● **What the task asks**:
Quote each record exactly, please, leaving none out.

*** Block opens ***

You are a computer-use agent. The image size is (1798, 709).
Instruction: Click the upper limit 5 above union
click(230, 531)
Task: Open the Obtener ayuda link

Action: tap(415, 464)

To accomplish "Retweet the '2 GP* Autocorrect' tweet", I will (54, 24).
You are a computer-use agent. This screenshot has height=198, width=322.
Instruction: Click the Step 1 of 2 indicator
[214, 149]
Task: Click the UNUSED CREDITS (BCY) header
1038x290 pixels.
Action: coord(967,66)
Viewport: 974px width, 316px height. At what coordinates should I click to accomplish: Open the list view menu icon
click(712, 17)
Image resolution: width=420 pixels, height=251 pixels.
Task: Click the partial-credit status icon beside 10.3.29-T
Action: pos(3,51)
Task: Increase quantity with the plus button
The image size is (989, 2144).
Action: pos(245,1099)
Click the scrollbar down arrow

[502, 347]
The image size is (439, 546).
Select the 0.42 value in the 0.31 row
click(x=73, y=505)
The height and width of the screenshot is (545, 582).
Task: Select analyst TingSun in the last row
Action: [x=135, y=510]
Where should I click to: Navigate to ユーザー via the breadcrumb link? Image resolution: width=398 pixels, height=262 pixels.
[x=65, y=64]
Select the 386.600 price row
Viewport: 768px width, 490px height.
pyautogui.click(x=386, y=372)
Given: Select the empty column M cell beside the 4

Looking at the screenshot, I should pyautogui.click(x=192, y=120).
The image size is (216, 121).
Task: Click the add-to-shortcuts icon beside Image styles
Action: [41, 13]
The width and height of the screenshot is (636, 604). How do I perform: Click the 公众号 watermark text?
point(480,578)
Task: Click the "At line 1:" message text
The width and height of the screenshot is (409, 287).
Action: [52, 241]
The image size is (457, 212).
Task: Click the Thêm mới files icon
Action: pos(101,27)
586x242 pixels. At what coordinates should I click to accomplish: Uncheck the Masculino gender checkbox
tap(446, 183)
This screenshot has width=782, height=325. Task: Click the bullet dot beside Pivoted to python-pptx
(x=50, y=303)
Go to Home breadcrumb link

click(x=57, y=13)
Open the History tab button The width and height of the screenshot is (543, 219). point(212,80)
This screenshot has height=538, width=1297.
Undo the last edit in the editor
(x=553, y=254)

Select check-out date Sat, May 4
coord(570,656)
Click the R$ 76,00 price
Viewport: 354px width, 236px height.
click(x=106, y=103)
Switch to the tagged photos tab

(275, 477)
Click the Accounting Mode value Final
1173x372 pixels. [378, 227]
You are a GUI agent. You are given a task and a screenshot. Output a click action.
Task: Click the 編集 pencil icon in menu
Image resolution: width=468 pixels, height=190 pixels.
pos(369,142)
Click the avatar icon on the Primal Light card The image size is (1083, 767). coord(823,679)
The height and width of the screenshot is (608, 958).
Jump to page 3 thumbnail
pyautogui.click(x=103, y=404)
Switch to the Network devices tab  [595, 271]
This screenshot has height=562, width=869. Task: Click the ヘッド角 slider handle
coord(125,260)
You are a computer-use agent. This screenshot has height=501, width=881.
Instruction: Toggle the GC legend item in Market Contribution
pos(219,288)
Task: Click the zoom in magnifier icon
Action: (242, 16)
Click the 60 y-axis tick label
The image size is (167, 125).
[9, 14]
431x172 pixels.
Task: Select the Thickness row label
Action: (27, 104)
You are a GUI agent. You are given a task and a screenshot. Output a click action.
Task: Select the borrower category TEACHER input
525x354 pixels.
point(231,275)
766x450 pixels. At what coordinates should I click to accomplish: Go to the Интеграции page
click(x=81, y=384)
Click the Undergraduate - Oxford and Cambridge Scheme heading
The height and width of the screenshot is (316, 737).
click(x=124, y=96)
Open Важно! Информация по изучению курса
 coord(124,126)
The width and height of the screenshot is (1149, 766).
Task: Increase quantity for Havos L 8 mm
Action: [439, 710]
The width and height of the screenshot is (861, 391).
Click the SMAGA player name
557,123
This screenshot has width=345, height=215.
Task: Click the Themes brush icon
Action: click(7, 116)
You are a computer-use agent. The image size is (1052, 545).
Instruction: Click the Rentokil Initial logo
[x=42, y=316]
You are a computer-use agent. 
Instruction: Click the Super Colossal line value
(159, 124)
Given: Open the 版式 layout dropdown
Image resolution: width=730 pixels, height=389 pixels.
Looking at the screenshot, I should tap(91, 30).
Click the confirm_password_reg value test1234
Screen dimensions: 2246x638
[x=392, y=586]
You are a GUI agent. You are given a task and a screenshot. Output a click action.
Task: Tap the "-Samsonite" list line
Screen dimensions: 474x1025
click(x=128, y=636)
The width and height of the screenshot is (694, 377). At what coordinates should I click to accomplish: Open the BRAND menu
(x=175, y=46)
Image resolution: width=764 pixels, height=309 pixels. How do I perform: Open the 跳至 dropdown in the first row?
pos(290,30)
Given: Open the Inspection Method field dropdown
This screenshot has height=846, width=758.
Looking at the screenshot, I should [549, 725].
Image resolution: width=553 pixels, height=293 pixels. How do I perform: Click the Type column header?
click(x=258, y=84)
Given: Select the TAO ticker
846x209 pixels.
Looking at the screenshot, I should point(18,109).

*** Block closes ***

● **Written solution**:
You are a computer-use agent. The image size is (1798, 709).
Instruction: Click the upper limit 5 above union
click(230, 531)
Task: Open the Obtener ayuda link

Action: tap(415, 464)

To accomplish "Retweet the '2 GP* Autocorrect' tweet", I will (54, 24).
You are a computer-use agent. This screenshot has height=198, width=322.
Instruction: Click the Step 1 of 2 indicator
[214, 149]
Task: Click the UNUSED CREDITS (BCY) header
1038x290 pixels.
Action: coord(967,66)
Viewport: 974px width, 316px height. At what coordinates should I click to accomplish: Open the list view menu icon
click(712, 17)
Image resolution: width=420 pixels, height=251 pixels.
Task: Click the partial-credit status icon beside 10.3.29-T
Action: pos(3,51)
Task: Increase quantity with the plus button
The image size is (989, 2144).
Action: pos(245,1099)
Click the scrollbar down arrow

[502, 347]
The image size is (439, 546).
Select the 0.42 value in the 0.31 row
click(x=73, y=505)
The height and width of the screenshot is (545, 582).
Task: Select analyst TingSun in the last row
Action: [x=135, y=510]
Where should I click to: Navigate to ユーザー via the breadcrumb link? Image resolution: width=398 pixels, height=262 pixels.
[x=65, y=64]
Select the 386.600 price row
Viewport: 768px width, 490px height.
pyautogui.click(x=386, y=372)
Given: Select the empty column M cell beside the 4

Looking at the screenshot, I should pyautogui.click(x=192, y=120).
The image size is (216, 121).
Task: Click the add-to-shortcuts icon beside Image styles
Action: [41, 13]
The width and height of the screenshot is (636, 604). How do I perform: Click the 公众号 watermark text?
point(480,578)
Task: Click the "At line 1:" message text
The width and height of the screenshot is (409, 287).
Action: [52, 241]
The image size is (457, 212).
Task: Click the Thêm mới files icon
Action: pos(101,27)
586x242 pixels. At what coordinates should I click to accomplish: Uncheck the Masculino gender checkbox
tap(446, 183)
This screenshot has width=782, height=325. Task: Click the bullet dot beside Pivoted to python-pptx
(x=50, y=303)
Go to Home breadcrumb link

click(x=57, y=13)
Open the History tab button The width and height of the screenshot is (543, 219). point(212,80)
This screenshot has height=538, width=1297.
Undo the last edit in the editor
(x=553, y=254)

Select check-out date Sat, May 4
coord(570,656)
Click the R$ 76,00 price
Viewport: 354px width, 236px height.
click(x=106, y=103)
Switch to the tagged photos tab

(275, 477)
Click the Accounting Mode value Final
1173x372 pixels. [378, 227]
You are a GUI agent. You are given a task and a screenshot. Output a click action.
Task: Click the 編集 pencil icon in menu
Image resolution: width=468 pixels, height=190 pixels.
pos(369,142)
Click the avatar icon on the Primal Light card The image size is (1083, 767). coord(823,679)
The height and width of the screenshot is (608, 958).
Jump to page 3 thumbnail
pyautogui.click(x=103, y=404)
Switch to the Network devices tab  [595, 271]
This screenshot has height=562, width=869. Task: Click the ヘッド角 slider handle
coord(125,260)
You are a computer-use agent. This screenshot has height=501, width=881.
Instruction: Toggle the GC legend item in Market Contribution
pos(219,288)
Task: Click the zoom in magnifier icon
Action: (242, 16)
Click the 60 y-axis tick label
The image size is (167, 125).
[9, 14]
431x172 pixels.
Task: Select the Thickness row label
Action: (27, 104)
You are a GUI agent. You are given a task and a screenshot. Output a click action.
Task: Select the borrower category TEACHER input
525x354 pixels.
point(231,275)
766x450 pixels. At what coordinates should I click to accomplish: Go to the Интеграции page
click(x=81, y=384)
Click the Undergraduate - Oxford and Cambridge Scheme heading
The height and width of the screenshot is (316, 737).
click(x=124, y=96)
Open Важно! Информация по изучению курса
 coord(124,126)
The width and height of the screenshot is (1149, 766).
Task: Increase quantity for Havos L 8 mm
Action: [439, 710]
The width and height of the screenshot is (861, 391).
Click the SMAGA player name
557,123
This screenshot has width=345, height=215.
Task: Click the Themes brush icon
Action: click(7, 116)
You are a computer-use agent. The image size is (1052, 545).
Instruction: Click the Rentokil Initial logo
[x=42, y=316]
You are a computer-use agent. 
Instruction: Click the Super Colossal line value
(159, 124)
Given: Open the 版式 layout dropdown
Image resolution: width=730 pixels, height=389 pixels.
Looking at the screenshot, I should tap(91, 30).
Click the confirm_password_reg value test1234
Screen dimensions: 2246x638
[x=392, y=586]
You are a GUI agent. You are given a task and a screenshot. Output a click action.
Task: Tap the "-Samsonite" list line
Screen dimensions: 474x1025
click(x=128, y=636)
The width and height of the screenshot is (694, 377). At what coordinates should I click to accomplish: Open the BRAND menu
(x=175, y=46)
Image resolution: width=764 pixels, height=309 pixels. How do I perform: Open the 跳至 dropdown in the first row?
pos(290,30)
Given: Open the Inspection Method field dropdown
This screenshot has height=846, width=758.
Looking at the screenshot, I should [549, 725].
Image resolution: width=553 pixels, height=293 pixels. How do I perform: Click the Type column header?
click(x=258, y=84)
Given: Select the TAO ticker
846x209 pixels.
Looking at the screenshot, I should point(18,109).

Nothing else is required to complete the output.